Exercise description: Please state the number of lines in the records below that contain the string "green", and nothing further.

++++++++++++++++++++

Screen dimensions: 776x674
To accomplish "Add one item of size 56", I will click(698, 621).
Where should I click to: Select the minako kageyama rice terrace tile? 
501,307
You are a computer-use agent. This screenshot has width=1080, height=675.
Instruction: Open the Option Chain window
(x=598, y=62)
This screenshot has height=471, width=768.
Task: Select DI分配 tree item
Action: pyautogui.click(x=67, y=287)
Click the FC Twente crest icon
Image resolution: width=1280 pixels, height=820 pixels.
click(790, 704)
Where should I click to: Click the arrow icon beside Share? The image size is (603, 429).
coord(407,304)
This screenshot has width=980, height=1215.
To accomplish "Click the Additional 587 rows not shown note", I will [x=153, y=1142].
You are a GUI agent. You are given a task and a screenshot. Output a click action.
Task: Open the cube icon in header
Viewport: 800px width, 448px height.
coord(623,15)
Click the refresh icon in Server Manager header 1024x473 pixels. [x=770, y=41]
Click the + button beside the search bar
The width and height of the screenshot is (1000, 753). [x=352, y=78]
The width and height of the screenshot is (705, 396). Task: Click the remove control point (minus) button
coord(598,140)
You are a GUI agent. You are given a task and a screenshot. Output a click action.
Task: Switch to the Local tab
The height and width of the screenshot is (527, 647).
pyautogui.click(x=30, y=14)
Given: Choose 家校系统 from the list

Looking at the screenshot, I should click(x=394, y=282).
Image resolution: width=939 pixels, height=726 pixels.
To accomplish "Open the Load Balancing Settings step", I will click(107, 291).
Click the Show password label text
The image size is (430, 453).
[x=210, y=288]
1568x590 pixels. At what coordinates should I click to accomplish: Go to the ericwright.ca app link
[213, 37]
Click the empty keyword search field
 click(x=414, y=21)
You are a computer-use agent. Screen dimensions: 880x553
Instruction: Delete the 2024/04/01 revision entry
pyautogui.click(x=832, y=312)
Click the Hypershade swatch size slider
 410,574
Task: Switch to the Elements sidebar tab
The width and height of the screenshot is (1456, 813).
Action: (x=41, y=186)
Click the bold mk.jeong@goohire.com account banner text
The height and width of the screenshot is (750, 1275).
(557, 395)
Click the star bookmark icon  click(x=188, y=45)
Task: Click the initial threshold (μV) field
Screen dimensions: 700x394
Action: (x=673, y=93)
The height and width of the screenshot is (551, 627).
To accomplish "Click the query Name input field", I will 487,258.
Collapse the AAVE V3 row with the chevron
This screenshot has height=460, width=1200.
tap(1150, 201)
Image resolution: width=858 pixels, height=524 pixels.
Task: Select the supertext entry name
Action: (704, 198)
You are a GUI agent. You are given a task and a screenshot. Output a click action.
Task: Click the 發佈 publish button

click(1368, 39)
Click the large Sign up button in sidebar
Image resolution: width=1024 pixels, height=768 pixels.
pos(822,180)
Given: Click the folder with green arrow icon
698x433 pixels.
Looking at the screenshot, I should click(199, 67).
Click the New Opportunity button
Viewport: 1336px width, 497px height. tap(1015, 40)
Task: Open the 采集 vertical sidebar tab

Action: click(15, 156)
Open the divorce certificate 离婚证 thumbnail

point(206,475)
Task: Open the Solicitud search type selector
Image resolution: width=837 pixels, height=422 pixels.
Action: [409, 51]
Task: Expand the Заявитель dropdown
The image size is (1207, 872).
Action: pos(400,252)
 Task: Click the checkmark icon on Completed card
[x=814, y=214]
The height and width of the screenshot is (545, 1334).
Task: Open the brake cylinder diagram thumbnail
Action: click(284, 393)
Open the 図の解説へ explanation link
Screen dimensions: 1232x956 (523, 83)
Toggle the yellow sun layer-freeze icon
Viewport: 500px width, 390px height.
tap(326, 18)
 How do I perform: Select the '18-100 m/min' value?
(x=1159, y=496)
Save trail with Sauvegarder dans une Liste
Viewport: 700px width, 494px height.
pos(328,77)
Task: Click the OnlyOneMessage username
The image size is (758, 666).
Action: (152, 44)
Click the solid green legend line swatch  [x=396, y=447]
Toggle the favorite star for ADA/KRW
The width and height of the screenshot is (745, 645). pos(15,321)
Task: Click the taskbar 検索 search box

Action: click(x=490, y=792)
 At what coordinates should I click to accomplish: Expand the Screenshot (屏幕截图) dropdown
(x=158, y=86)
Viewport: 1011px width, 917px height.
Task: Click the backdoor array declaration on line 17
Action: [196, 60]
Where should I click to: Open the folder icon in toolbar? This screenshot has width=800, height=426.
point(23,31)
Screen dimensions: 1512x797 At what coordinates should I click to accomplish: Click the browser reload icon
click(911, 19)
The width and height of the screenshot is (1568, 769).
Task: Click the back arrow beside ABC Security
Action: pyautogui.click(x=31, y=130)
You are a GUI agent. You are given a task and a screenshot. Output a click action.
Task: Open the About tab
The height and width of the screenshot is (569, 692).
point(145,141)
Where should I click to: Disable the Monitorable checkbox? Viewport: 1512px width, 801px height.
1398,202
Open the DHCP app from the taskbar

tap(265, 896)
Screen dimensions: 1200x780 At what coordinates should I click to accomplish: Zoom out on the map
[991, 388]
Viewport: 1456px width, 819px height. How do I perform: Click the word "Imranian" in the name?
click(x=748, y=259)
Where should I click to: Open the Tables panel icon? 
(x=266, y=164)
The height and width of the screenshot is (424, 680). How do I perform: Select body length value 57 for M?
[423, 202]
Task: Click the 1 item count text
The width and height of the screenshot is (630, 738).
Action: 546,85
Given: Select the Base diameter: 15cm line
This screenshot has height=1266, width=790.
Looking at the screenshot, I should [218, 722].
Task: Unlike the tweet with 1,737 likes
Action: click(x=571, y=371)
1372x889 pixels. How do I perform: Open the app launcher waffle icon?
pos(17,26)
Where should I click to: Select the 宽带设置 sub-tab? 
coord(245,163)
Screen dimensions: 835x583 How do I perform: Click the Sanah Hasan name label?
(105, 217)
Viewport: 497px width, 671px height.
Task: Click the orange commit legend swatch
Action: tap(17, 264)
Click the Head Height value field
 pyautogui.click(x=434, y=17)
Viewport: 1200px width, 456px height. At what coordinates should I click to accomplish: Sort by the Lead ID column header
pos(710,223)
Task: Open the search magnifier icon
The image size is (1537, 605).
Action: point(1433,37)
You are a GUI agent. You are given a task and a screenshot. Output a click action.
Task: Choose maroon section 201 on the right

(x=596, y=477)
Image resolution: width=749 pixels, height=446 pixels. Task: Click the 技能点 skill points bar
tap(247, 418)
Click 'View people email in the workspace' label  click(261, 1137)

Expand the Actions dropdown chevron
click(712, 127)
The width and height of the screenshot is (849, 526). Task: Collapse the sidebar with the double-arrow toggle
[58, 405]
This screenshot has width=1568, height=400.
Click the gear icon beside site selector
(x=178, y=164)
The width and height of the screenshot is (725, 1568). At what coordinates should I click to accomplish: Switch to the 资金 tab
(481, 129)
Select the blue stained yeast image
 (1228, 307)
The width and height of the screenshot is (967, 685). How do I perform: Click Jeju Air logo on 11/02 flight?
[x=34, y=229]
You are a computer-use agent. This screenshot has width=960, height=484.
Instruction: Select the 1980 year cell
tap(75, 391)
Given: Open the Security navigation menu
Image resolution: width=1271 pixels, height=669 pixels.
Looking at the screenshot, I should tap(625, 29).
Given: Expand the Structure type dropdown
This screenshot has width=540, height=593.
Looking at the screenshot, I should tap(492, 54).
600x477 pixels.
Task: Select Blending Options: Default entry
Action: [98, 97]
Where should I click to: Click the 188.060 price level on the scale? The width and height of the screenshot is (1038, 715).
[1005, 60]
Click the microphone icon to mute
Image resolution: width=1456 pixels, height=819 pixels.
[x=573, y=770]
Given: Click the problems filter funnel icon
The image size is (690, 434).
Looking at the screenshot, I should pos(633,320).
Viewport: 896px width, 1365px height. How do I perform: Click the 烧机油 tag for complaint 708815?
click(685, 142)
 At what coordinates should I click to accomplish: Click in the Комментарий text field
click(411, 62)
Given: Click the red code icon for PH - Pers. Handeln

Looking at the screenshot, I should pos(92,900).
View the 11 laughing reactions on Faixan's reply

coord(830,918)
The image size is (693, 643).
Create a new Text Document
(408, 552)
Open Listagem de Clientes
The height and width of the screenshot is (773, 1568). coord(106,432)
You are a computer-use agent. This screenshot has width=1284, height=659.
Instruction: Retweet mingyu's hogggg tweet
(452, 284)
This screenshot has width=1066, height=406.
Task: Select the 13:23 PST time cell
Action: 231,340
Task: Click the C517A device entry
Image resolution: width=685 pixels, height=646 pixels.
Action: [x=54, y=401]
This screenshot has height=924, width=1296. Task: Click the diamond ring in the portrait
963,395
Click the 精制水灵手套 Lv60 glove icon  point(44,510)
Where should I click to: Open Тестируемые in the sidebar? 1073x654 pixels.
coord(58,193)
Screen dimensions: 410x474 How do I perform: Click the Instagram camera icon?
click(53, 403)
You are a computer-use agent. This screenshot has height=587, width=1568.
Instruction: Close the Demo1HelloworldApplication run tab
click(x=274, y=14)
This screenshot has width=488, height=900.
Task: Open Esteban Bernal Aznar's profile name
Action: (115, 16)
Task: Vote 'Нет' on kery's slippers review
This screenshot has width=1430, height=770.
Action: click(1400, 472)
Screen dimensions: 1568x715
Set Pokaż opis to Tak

++++++++++++++++++++

Result of the task: 2